### WHAT TO PRODUCE
Extract all lines in the data that contain the word "icon".

### INPUT RECORDS
◆ ◆ ◆ ◆ ◆ ◆ ◆
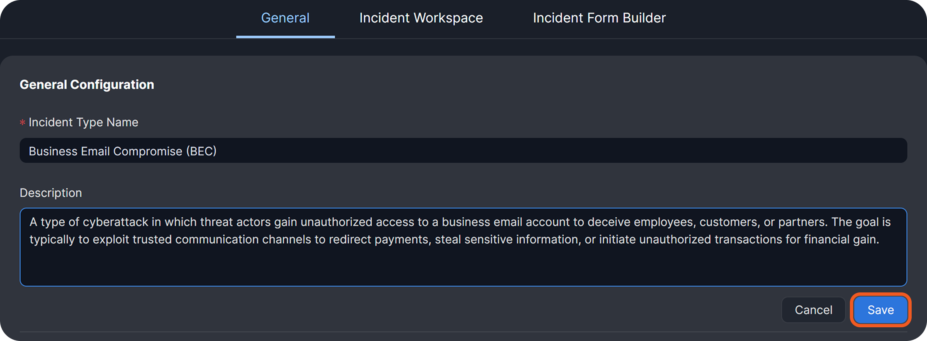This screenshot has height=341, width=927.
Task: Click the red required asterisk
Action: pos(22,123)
◆ ◆ ◆ ◆ ◆ ◆ ◆
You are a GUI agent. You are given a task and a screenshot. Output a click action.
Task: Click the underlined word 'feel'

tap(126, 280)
◆ ◆ ◆ ◆ ◆ ◆ ◆
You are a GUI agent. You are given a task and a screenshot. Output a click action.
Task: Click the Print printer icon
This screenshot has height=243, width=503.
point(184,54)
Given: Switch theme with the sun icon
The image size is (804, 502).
◆ ◆ ◆ ◆ ◆ ◆ ◆
### EXERCISE OUTPUT
Task: Click the Print printer icon
Given: Switch theme with the sun icon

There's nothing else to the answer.